Convnets are structured in a way that spatial dependency is encoded in the model. They do not explicitly "reduce amount of dimensions".

This means that while a fully contacted layer will consider relationships between all features, a convolutional layer will assume that neighbouring features are connected between them and whereas distant features are not dependent with each other.

We could feed an image into a fully connected layer by lining up all pixels one under the other in a huge column and pass it to the neural network. However, that would be a very expensive and redundant computation, given we know that "links" between distant features have a very low probability of being inter-dependent.

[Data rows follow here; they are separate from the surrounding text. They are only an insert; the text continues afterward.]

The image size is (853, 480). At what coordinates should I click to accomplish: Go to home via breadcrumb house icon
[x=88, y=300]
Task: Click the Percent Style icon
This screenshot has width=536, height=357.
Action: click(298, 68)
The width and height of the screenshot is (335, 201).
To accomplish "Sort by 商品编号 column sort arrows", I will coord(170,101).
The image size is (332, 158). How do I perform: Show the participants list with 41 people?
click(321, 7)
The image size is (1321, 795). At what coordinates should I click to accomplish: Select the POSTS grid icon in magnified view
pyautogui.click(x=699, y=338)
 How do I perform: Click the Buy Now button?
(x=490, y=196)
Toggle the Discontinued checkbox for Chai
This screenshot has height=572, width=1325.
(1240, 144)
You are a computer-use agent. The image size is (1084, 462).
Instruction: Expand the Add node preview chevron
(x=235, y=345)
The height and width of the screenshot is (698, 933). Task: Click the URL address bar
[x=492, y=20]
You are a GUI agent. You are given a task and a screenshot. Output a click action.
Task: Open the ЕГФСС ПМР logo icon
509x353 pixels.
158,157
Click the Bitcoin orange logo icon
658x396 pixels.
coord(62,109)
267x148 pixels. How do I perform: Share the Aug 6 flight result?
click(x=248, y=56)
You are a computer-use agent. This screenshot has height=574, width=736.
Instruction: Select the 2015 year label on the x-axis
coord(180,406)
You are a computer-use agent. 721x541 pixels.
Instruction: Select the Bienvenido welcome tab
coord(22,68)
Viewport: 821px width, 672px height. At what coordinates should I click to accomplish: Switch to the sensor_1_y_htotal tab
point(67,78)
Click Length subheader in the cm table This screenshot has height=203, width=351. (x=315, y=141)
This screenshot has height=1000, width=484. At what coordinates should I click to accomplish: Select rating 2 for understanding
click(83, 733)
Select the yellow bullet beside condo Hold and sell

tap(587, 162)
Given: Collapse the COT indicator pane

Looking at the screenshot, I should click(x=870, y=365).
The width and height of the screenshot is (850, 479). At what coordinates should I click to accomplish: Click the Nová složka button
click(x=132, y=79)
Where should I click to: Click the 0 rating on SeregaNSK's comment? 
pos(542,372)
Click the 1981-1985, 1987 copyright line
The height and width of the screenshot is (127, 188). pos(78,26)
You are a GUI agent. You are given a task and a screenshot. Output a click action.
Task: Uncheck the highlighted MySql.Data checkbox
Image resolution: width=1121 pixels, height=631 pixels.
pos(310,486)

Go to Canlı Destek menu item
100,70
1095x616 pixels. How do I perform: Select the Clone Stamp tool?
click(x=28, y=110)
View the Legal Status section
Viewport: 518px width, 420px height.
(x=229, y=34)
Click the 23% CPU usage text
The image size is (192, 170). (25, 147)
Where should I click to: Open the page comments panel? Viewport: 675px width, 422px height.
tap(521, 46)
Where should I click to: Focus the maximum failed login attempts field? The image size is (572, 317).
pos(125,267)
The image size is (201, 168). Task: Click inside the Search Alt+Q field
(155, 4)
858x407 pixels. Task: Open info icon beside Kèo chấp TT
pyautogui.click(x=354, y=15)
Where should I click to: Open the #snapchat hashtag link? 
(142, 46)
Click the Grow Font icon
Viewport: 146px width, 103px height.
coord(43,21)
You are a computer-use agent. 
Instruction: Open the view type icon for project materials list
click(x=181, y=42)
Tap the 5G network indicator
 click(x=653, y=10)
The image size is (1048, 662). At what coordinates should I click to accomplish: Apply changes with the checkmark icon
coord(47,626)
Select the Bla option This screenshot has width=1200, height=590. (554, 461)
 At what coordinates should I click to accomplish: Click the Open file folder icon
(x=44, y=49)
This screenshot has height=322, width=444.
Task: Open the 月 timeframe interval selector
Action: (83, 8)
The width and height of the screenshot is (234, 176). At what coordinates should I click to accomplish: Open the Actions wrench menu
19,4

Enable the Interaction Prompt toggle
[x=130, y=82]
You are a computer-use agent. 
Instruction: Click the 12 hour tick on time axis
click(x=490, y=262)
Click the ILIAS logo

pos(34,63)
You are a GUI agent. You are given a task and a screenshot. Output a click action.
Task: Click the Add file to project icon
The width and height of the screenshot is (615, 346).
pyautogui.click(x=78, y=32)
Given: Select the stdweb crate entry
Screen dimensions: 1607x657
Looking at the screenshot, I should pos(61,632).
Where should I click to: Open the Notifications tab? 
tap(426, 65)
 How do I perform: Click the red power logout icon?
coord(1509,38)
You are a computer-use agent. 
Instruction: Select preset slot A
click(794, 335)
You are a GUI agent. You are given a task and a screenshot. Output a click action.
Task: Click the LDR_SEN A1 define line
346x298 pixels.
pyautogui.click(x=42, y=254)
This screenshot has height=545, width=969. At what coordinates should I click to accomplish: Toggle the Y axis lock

Network depth and summarisation

As correctly stated in your question, a feed-forward neural network with a single hidden layer containing a finite number of neurons can approximate any continuous function an arbitrary precision (Universal approximation theorem).

But, let's have a look at what a single hidden layer cannot do.

1. Non-linear modelling $\neq$ non-linear relationships

Non-linear transformations or curvature (e.g. polynomial regression, logistic unit etc.) is often misread as non-linearity in model parameters (non-linear models).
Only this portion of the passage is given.